A linear logical framework in Hybrid (invited talk)

Abstract

We present a linear logical framework implemented within the Hybrid system [Felty and Momigliano 2012]. Hybrid is designed to support the use of higher-order abstract syntax for representing and reasoning about formal systems, implemented in the Coq Proof Assistant. In this work, we extend the system with a linear specification logic, which provides infrastructure for reasoning directly about object languages with linear features. We developed this framework in order to address the challenges of reasoning about the type system of a quantum lambda calculus.

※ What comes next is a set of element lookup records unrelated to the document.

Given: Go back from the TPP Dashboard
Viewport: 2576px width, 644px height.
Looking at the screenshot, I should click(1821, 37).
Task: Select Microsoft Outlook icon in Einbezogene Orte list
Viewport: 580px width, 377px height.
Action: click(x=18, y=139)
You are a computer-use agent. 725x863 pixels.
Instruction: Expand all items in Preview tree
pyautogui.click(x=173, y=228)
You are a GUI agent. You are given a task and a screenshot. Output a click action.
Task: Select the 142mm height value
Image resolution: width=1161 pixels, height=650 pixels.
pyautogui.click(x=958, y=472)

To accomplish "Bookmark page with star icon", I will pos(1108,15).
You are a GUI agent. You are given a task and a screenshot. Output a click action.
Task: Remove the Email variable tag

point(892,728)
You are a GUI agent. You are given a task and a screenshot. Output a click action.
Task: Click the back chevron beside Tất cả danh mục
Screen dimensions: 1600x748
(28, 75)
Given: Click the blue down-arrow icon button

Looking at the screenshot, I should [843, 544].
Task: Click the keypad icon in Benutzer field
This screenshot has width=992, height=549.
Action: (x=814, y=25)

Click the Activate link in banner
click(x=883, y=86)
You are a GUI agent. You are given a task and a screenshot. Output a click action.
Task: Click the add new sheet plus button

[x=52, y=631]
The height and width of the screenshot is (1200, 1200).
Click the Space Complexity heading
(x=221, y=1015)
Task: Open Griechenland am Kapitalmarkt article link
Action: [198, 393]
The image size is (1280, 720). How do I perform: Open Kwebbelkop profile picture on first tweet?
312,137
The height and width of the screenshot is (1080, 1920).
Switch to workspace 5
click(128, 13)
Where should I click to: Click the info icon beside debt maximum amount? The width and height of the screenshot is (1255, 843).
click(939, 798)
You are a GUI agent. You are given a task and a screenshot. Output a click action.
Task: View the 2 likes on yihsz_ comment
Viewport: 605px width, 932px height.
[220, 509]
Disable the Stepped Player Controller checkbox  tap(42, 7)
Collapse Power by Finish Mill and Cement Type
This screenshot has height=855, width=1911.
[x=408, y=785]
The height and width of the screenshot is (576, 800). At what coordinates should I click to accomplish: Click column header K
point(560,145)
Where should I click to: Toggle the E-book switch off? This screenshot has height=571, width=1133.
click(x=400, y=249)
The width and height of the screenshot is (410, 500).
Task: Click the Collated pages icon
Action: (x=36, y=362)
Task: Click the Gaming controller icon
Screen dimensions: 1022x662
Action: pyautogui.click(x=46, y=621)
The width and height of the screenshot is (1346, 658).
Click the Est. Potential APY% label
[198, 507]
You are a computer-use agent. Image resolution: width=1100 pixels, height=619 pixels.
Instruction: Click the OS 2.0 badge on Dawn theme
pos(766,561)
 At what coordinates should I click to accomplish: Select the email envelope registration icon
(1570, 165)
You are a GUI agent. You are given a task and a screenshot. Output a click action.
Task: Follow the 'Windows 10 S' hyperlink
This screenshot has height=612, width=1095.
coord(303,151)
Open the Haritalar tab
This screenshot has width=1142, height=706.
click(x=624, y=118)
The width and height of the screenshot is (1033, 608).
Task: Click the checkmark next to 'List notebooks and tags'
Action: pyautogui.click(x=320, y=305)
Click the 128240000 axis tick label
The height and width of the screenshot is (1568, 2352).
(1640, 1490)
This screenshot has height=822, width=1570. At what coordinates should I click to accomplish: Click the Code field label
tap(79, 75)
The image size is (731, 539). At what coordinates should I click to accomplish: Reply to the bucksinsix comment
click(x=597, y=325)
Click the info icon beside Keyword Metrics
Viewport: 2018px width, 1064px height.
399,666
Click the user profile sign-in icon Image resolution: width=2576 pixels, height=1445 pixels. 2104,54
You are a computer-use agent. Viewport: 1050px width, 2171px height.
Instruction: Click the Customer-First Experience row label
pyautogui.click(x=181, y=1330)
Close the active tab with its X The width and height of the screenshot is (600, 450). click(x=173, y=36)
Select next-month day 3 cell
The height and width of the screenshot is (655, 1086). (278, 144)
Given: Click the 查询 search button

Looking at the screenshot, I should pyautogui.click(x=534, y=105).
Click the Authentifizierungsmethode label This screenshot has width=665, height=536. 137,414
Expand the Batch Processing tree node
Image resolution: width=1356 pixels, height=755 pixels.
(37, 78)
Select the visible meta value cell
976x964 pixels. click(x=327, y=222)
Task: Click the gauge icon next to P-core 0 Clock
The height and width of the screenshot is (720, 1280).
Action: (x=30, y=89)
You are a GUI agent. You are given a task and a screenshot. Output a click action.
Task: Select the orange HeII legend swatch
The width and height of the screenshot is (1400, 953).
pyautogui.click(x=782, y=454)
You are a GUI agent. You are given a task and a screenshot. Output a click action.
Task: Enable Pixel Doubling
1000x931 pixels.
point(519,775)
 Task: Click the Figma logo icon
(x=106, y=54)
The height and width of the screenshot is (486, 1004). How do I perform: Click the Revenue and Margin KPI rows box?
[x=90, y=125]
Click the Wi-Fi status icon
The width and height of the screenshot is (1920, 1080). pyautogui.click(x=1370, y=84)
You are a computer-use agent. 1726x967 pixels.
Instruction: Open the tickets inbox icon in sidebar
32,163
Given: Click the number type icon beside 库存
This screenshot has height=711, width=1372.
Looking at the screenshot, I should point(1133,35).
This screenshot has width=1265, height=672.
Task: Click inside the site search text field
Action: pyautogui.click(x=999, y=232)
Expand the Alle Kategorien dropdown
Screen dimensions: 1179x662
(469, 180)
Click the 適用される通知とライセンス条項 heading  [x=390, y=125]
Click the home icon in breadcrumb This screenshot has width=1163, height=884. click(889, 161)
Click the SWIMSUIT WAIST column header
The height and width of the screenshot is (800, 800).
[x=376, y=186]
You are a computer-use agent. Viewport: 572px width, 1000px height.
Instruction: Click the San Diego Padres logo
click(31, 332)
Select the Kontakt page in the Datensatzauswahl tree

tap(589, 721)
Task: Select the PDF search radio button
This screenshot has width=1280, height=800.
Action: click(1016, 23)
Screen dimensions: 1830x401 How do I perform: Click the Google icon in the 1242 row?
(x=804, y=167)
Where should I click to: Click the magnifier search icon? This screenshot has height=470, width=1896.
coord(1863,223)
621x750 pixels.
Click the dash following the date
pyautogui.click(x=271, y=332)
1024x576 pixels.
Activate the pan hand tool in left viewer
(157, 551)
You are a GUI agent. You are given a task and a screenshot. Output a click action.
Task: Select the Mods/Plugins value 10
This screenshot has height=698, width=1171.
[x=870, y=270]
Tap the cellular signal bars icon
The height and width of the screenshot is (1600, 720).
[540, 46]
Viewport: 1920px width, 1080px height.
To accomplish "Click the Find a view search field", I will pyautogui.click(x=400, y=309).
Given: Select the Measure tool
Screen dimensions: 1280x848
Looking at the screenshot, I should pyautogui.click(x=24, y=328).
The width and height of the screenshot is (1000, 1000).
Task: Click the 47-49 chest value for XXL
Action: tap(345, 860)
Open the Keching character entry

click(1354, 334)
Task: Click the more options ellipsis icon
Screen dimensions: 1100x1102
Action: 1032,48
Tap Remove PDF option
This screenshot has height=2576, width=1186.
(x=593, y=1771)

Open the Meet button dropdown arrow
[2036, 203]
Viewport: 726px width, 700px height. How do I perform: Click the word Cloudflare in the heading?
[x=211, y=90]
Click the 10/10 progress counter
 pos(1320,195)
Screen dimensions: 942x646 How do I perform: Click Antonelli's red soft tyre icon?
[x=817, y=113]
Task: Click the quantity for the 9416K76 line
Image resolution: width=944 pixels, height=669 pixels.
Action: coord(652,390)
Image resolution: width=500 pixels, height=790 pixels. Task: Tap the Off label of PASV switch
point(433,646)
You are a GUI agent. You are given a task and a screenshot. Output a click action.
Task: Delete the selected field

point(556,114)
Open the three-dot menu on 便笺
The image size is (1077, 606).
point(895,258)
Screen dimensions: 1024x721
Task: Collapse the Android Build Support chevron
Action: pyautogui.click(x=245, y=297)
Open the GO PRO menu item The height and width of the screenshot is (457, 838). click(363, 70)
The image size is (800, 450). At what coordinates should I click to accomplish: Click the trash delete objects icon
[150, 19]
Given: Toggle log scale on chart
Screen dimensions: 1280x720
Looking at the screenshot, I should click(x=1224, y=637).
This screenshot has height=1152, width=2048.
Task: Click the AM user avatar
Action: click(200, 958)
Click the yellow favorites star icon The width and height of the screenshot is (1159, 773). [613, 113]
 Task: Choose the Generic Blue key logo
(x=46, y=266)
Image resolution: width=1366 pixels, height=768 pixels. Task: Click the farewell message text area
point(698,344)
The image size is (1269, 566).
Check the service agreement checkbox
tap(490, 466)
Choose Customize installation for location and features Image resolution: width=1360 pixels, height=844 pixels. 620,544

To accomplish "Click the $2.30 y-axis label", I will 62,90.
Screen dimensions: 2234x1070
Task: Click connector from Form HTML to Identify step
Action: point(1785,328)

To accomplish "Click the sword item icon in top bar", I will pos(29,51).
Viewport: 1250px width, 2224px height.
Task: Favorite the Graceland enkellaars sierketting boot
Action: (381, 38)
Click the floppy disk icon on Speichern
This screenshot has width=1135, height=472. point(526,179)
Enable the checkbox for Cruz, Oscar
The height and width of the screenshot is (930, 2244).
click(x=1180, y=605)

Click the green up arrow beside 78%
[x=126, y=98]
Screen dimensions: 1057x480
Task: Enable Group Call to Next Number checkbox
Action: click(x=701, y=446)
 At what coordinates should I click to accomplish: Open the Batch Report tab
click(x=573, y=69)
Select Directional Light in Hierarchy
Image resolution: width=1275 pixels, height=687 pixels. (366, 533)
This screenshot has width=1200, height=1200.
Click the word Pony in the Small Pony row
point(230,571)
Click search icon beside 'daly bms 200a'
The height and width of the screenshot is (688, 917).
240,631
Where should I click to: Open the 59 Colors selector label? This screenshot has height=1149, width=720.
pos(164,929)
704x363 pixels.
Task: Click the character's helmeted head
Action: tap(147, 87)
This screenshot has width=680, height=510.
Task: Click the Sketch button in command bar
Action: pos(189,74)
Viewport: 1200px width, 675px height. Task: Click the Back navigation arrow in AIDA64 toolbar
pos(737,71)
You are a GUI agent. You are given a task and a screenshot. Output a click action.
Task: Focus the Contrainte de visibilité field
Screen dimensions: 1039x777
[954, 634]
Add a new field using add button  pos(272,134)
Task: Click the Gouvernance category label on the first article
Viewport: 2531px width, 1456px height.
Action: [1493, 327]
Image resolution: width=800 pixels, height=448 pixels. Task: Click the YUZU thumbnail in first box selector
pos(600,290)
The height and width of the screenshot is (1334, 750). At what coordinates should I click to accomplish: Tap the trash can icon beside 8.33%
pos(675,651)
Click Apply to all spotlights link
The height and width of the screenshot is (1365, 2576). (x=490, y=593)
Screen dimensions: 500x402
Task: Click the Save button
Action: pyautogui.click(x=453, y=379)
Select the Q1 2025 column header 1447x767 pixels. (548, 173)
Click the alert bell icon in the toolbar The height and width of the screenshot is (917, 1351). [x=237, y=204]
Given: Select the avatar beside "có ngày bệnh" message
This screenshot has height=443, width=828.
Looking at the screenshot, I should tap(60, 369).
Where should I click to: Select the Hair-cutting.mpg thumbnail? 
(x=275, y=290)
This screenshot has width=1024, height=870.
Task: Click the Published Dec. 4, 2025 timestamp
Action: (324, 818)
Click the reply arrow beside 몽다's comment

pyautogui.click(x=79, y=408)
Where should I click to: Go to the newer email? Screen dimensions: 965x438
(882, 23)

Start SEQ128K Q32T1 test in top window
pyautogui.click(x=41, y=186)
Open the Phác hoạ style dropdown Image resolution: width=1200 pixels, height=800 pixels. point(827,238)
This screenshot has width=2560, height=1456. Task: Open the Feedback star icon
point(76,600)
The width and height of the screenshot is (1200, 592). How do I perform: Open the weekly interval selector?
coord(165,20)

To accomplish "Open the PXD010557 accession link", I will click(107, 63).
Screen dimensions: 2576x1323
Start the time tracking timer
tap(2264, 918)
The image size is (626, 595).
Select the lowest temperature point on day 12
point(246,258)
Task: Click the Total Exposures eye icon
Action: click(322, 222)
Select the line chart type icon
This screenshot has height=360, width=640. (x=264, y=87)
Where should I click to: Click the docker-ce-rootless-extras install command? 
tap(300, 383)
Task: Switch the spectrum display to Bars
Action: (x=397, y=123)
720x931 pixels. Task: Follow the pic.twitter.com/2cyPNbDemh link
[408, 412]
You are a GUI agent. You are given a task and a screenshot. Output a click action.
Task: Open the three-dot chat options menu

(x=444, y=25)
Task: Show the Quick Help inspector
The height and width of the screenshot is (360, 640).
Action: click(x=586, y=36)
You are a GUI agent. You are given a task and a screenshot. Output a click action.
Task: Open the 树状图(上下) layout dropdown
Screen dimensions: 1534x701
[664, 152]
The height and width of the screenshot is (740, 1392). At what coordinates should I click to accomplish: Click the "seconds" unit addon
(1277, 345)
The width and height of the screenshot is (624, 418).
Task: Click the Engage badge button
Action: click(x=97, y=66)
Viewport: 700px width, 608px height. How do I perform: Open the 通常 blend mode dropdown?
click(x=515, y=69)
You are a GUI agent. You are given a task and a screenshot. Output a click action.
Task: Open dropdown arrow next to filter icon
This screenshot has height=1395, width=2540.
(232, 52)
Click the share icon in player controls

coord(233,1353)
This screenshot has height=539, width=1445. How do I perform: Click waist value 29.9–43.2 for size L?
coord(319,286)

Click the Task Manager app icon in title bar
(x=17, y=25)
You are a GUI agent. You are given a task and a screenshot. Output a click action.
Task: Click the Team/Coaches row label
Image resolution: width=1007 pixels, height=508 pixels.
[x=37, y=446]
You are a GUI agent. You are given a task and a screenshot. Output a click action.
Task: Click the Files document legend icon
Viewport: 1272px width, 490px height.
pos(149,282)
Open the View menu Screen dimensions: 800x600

In particular, we started by considering the Proto-Quipper language [Ross 2015], which contains the core of Quipper [Green et al. 2013; Selinger and Val- iron 2006]. Quipper is a new quantum programming language under active development with a linear type system. We have completed a formal proof of type soundness for Proto-Quipper [Mahmoud and Felty 2018b]. Our current work includes extending this work to other properties of Proto-Quipper as well as reasoning about other quantum programming languages [Mahmoud and Felty 2018a]. It also includes reasoning about other object languages with linear features in areas such as meta-theory of low-level abstract machine code, proof theory of focused linear sequent calculi, and modeling biological processes as transition systems and proving properties about them [Despeyroux et al. 2018].